All this is rather overwhelming, considering my modest initial expectations for the blog. When I started out, I thought that I might be lucky to get a few dozen visitors a month, friends and family and the like. The Japan Blogger’s Webring brought in some business, but then Google started kicking in, as well as inbound links from other sites. Even without the links from the Mac sites, I was already averaging more than 150 visitors per day (250 per day at the high end of the scale) and, as noted above, more than two thousand visitors from unique IP addresses per month–well on the way to break three or possibly four thousand by year’s end.
That is, in a rough way, kind of equivalent to having a good circulation for a small-town newspaper, and as such, reinforces my views of the Internet being a breakthrough for the voice of the common citizen. Before the Internet, web pages or blogs, if a person wanted to make their views know, they would have to petition a very small class of people–editors and publishers–for the right to do so. Newspapers, magazines, books, television or radio were pretty much the only way to make one’s opinions widely-known. Being published not only required the usual prerequisite of being a professional writer (save for the small snippets in Letters to the Editor and such), but also depended on one person of that privileged editorial class deciding that your voice could make them money. These obstacles made it very difficult for any but a tiny few to have their voices heard beyond family and friends, or farther than one could shout from atop a soapbox in the park, and the monetary angle presented an unrealistic view of common opinion, often trying to shape it more than representing it.
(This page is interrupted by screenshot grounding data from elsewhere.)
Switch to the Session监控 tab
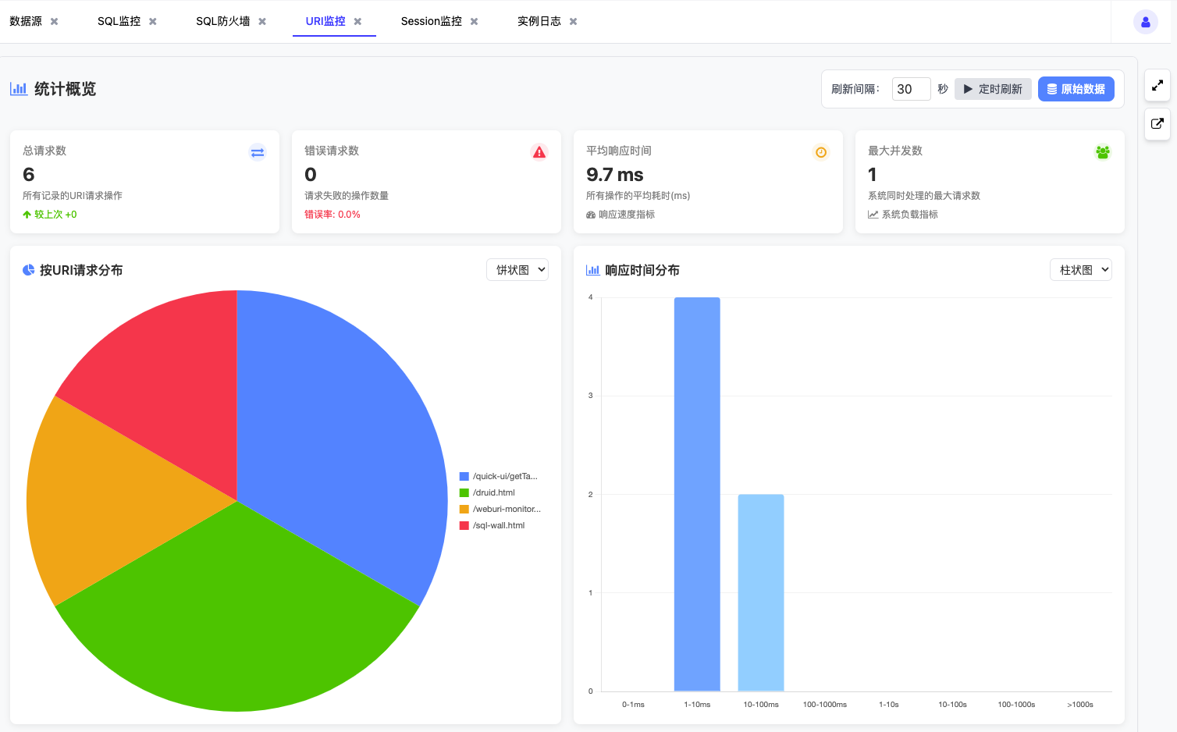The image size is (1177, 732). click(432, 21)
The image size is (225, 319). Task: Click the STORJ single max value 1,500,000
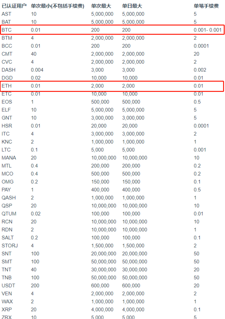102,246
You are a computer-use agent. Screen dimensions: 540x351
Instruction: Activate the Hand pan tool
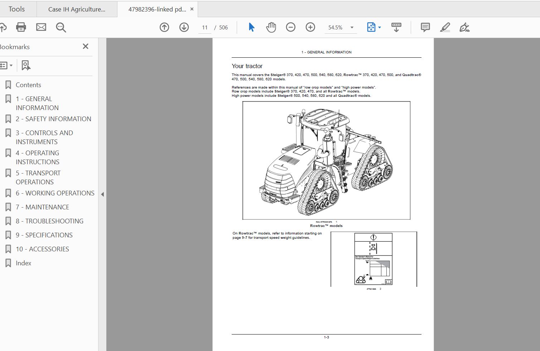pyautogui.click(x=271, y=27)
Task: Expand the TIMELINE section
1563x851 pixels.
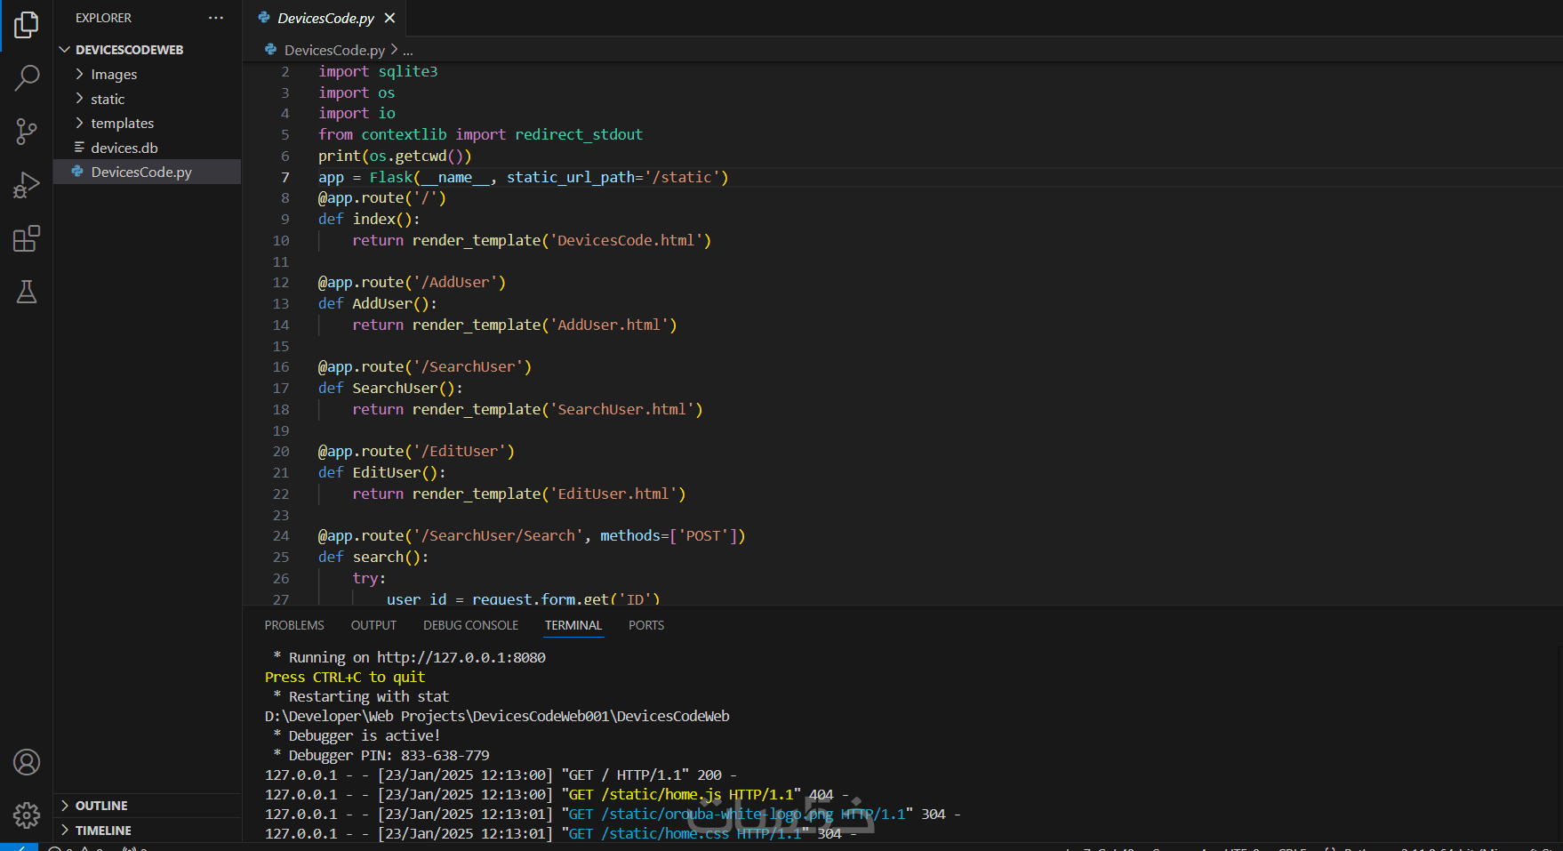Action: click(x=103, y=831)
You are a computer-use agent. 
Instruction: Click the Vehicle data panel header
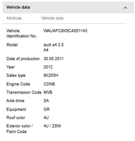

Then came the Internet. The World Wide Web allowed ordinary people to publish private content for worldwide view, links made it possible for people to direct attention to sites of genuine popular interest, and blogs made this private content more organized, easier to enter, search and view. What we have now is an open market, a place where awards and voodoo Neilsens do not. The narrowcasting standard of the net is a more true representation of what people want to see; however vulgar it may be at times, it is nonetheless more honest. Some corruption is already leaking in–advertisers receiving artificially high ratings on search engines, spammers cheating and stealing to manipulate traffic their way–but the democratic core of the Internet still stands.